**DOCUMENT SECTION**
Her relatives responded by Uhauling all her shit out of the place the next day while I was at work, up to and including my clothes dryer. They left hers. I walked down the street to impart this knowledge and was informed that, oh crap, my dryer was now in storage. I would hold her dryer as collateral, I explained, and use it at my whim. This prompted her father to return it.

Oh and bee tee dubs, "Kenny Loggins" showed up one evening to (according to sources), "get his dick wet," but found her place vacant. His car then stalled in the driveway, at which point I took the opportunity to quickly call her son. "Kenny Loggins is here," I whispered, hovering by the window. They drove up from down the street and blocked his car in. I watched Kenny lean down by their window and have a heartfelt ten minute conversation in which I later learned that it was determined that Kenny did not have her car. Her car had been towed after she parked it in someone's driveway in Oak Park (a not so savory part of town).

Relatives then paid $650 to retrieve it from an impound lot to find it with a flat tire and a backpack filled with ladies underwear in the trunk. Kenny claims it's not his and that he does not have her TV or her iPizzle or her bike. That, he claims, is the work of "some Mexican."

John Oates? Well whatever. It's not my Goddamn problem anymore.

Records contained in a dataset
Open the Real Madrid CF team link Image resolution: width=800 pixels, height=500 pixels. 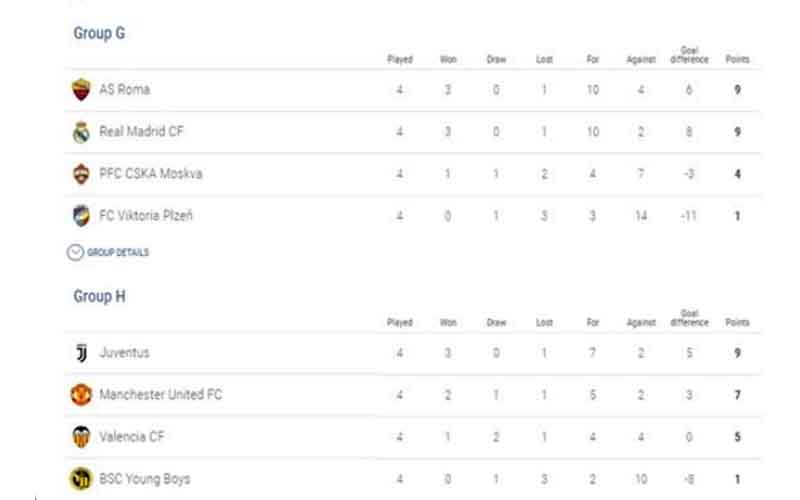pos(141,132)
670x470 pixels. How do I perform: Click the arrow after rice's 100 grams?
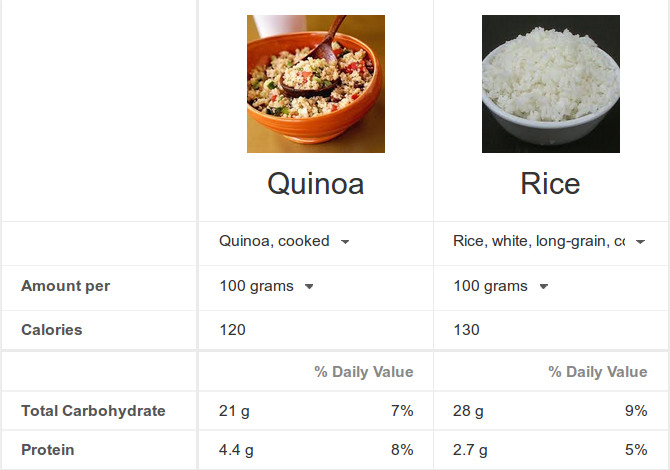click(544, 287)
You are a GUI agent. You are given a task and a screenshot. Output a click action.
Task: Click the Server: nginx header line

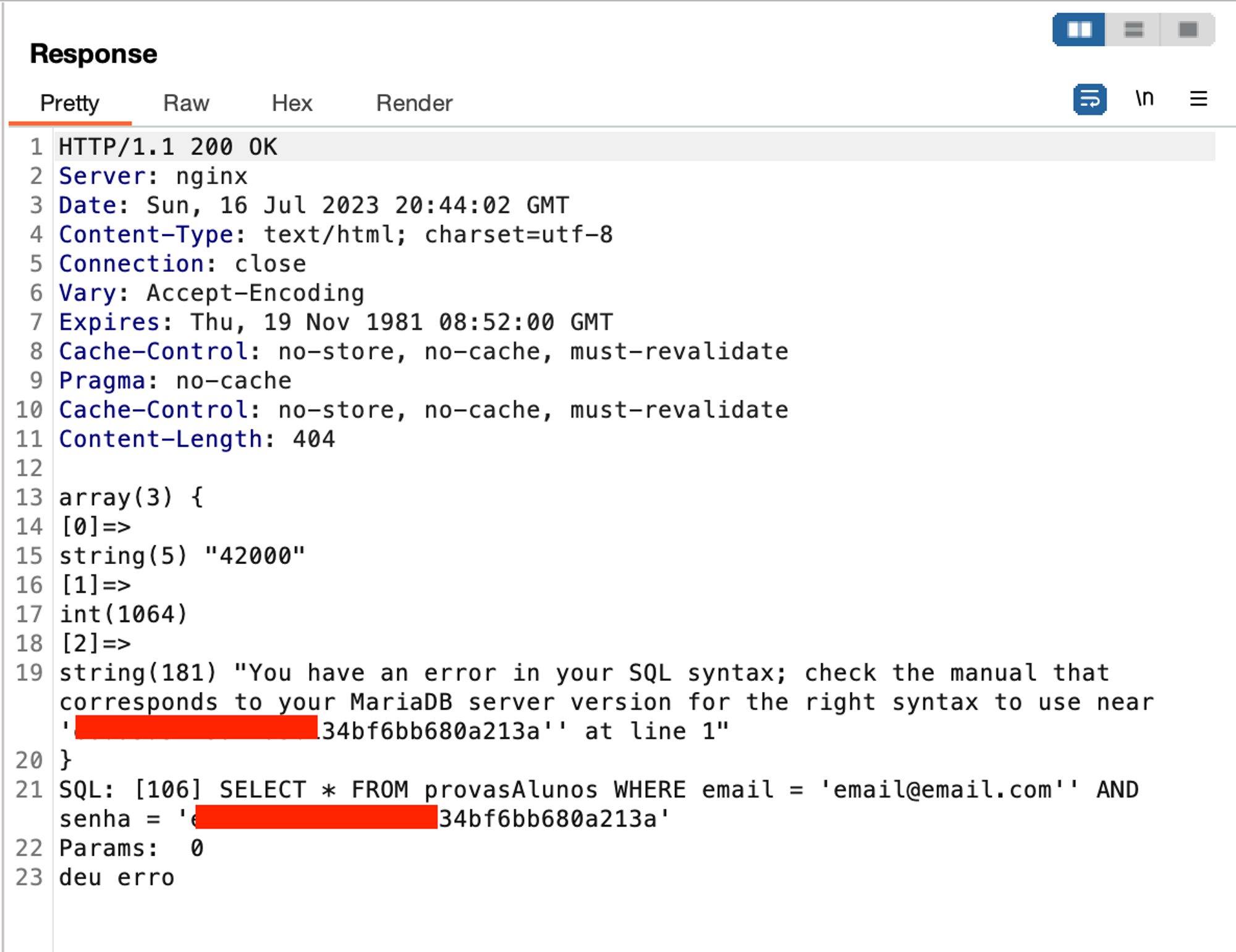click(x=153, y=177)
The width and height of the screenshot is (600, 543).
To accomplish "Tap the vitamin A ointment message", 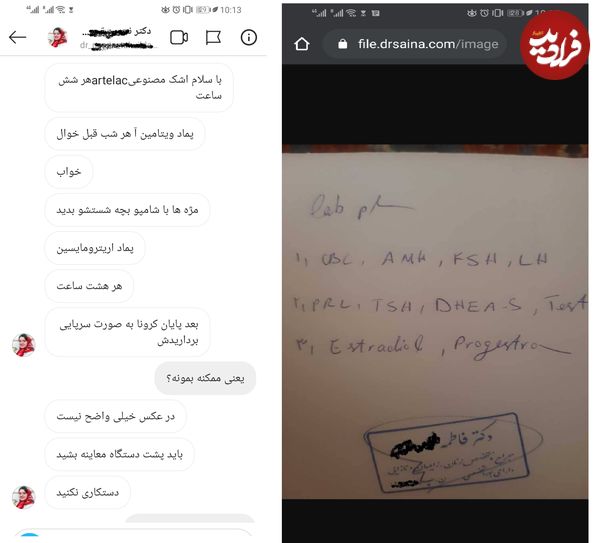I will tap(125, 134).
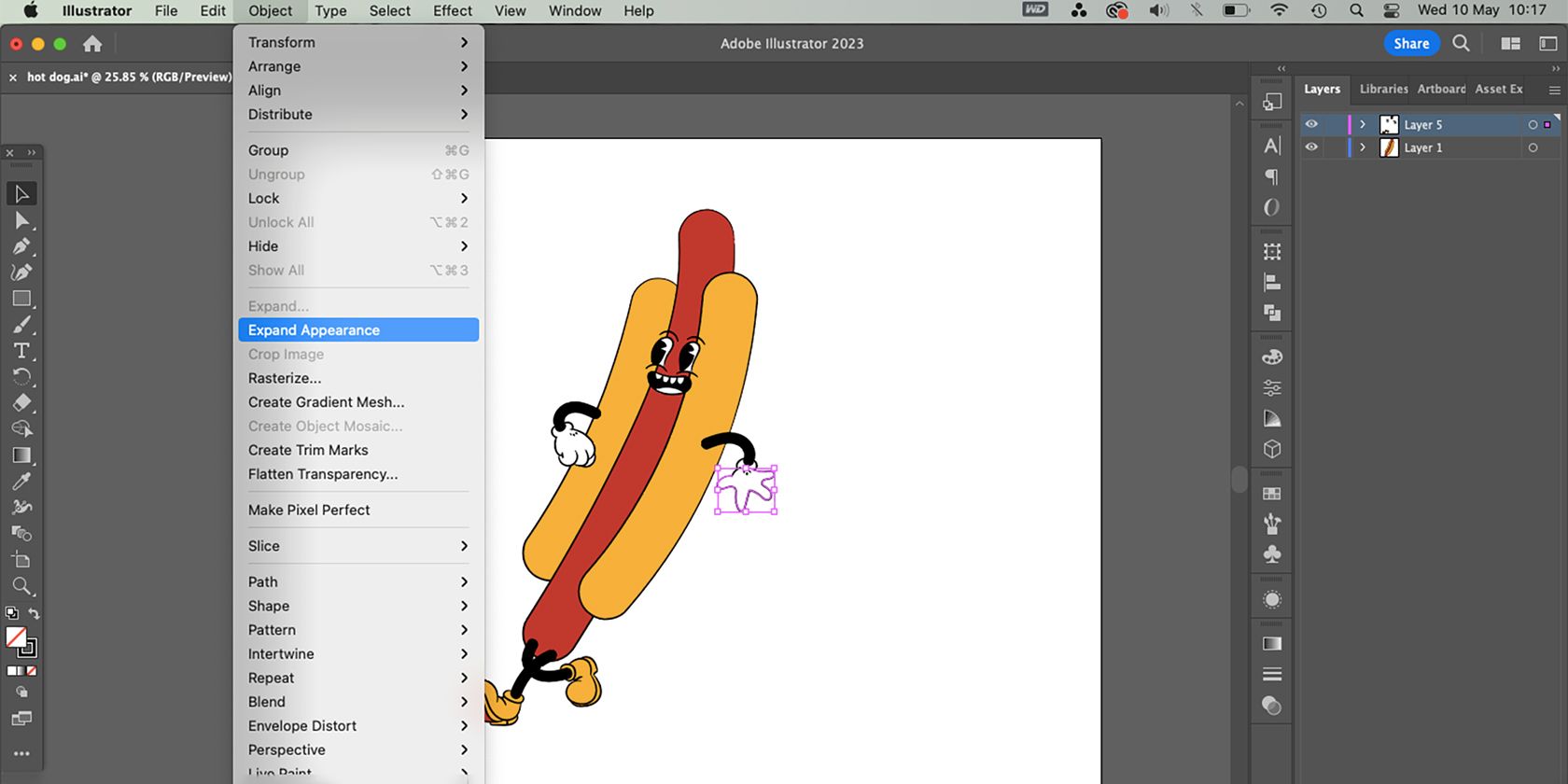The image size is (1568, 784).
Task: Select the Selection tool arrow
Action: (x=21, y=194)
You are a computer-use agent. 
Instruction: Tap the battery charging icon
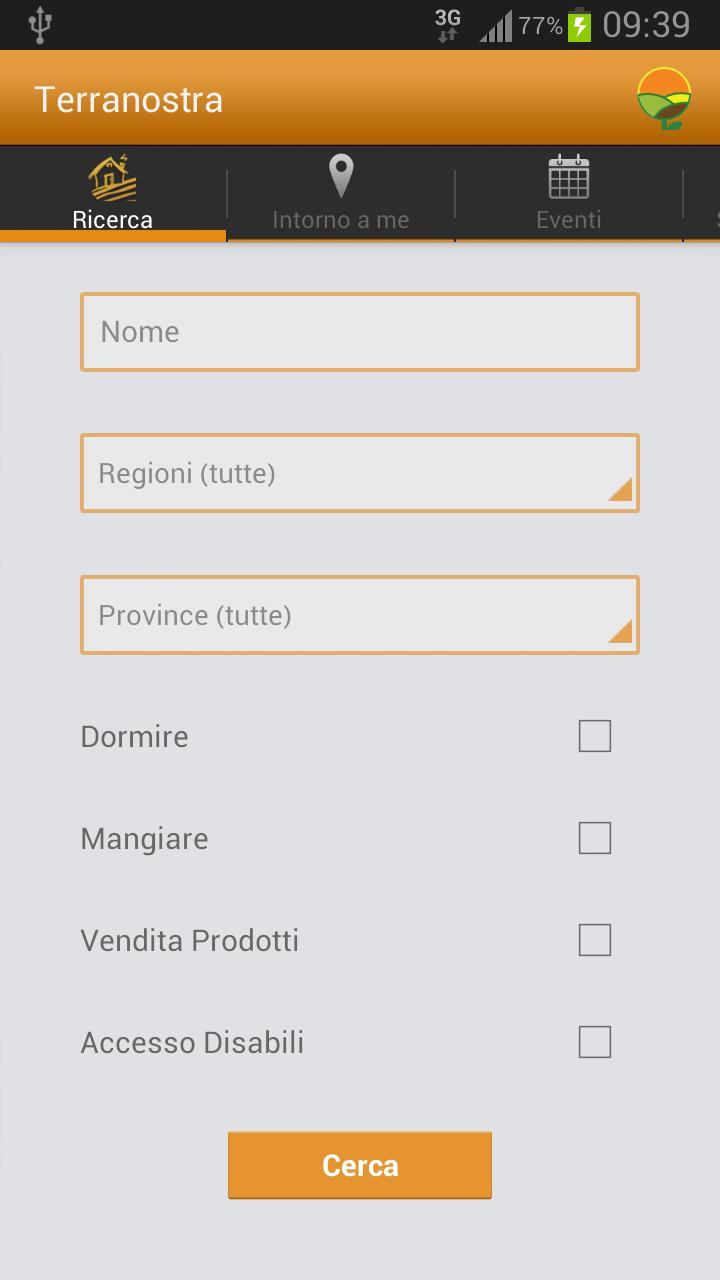click(x=580, y=25)
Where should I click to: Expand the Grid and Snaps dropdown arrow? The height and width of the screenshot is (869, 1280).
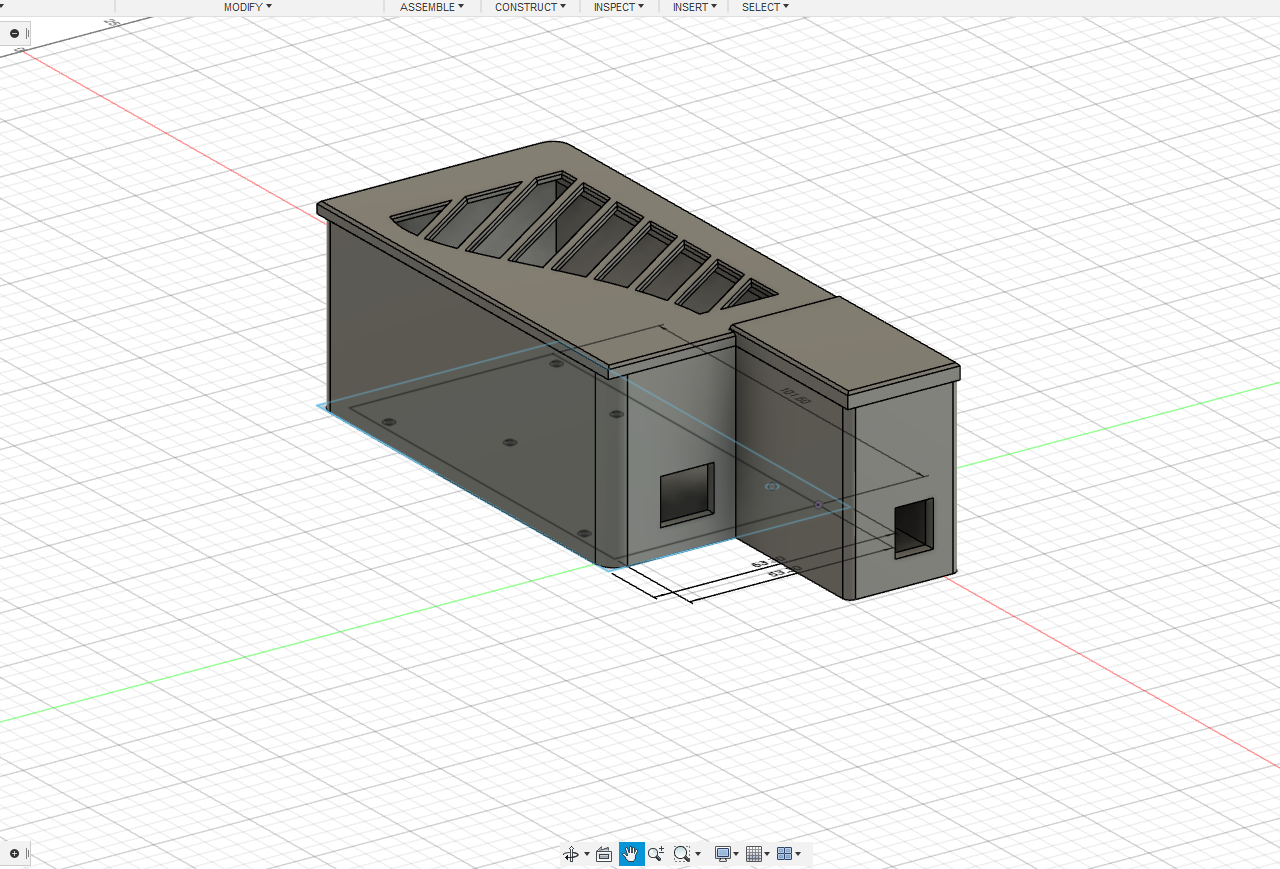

**TASKS TO PERFORM**
A: From the move-out story, list the things Kenny claims he does not have.
B: Output, word for word, the part of the move-out story between "Relatives then paid" and "Goddamn problem anymore.", inclusive.

**LIST OF SOLUTIONS**
A:
her TV
her iPizzle
her bike

B:
Relatives then paid $650 to retrieve it from an impound lot to find it with a flat tire and a backpack filled with ladies underwear in the trunk. Kenny claims it's not his and that he does not have her TV or her iPizzle or her bike. That, he claims, is the work of "some Mexican."

John Oates? Well whatever. It's not my Goddamn problem anymore.